The authors tackled the problem of evaluating low-dimensional embeddings by introducing the Entropy Rank Preservation Measure (ERPM), an information-theoretic metric based on Shannon entropy and stable rank, which quantifies information loss during projection. They validated ERPM by comparing it with distance-based and geometric metrics on financial time series and manifold data, finding that ERPM complements existing methods by identifying neighborhoods with severe information loss.

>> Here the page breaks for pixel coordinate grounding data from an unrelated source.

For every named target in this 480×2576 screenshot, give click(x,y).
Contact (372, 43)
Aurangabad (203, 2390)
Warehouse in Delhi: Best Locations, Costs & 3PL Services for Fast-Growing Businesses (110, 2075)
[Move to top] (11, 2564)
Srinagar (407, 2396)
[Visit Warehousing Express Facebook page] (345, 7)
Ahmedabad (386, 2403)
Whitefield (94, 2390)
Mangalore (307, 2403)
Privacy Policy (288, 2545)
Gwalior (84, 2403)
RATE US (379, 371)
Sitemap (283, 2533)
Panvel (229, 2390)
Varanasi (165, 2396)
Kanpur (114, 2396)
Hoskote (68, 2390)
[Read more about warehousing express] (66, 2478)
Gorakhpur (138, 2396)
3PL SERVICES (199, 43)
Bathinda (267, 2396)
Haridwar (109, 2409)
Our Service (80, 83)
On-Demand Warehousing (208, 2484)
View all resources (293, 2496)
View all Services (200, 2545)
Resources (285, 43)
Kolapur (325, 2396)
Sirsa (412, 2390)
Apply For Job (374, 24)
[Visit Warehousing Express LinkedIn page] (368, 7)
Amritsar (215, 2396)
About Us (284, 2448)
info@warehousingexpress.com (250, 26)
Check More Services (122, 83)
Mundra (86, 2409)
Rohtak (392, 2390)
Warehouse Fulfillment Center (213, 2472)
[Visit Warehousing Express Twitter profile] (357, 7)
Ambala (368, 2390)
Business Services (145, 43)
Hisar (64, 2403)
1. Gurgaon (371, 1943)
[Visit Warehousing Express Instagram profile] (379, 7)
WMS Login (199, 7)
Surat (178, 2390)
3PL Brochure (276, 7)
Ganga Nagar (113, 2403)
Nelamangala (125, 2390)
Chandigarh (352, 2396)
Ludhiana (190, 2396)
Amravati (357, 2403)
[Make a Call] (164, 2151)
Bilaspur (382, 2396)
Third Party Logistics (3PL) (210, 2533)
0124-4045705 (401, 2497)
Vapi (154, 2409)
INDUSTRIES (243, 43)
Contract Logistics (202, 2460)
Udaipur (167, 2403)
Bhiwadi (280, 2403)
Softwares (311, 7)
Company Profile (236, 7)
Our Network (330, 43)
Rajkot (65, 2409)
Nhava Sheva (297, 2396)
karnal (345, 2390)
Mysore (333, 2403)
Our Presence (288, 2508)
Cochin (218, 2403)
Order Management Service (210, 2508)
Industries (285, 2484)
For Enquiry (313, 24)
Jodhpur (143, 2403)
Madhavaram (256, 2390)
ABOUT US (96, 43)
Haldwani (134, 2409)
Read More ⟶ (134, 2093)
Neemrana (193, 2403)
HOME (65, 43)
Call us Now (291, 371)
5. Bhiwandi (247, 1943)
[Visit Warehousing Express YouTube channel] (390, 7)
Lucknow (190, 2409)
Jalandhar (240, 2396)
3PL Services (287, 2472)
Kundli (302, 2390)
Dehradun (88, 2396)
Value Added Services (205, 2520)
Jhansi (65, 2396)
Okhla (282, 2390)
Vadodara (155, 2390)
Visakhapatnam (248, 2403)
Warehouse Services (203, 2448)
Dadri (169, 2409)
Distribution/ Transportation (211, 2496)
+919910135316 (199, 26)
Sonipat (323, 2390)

In this work we study the quality of low-dimensional embeddings from an explicitly information-theoretic perspective. We begin by noting that classical evaluation metrics such as stress, rank-based neighborhood criteria, or Local Procrustes quantify distortions in distances or in local geometries, but do not directly assess how much information is preserved when projecting high-dimensional data onto a lower-dimensional space. To address this limitation, we introduce the Entropy Rank Preservation Measure (ERPM), a local metric based on the Shannon entropy of the singular-value spectrum of neighborhood matrices and on the stable rank, which quantifies changes in uncertainty between the original representation and its reduced projection, providing neighborhood-level indicators and a global summary statistic. To validate the results of the metric, we compare its outcomes with the Mean Relative Rank Error (MRRE), which is distance-based, and with Local Procrustes, which is based on geometric properties, using a financial time series and a manifold commonly studied in the literature. We observe that distance-based criteria exhibit very low correlation with geometric and spectral measures, while ERPM and Local Procrustes show strong average correlation but display significant discrepancies in local regimes, leading to the conclusion that ERPM complements existing metrics by identifying neighborhoods with severe information loss, thereby enabling a more comprehensive assessment of embeddings, particularly in information-sensitive applications such as the construction of early-warning indicators.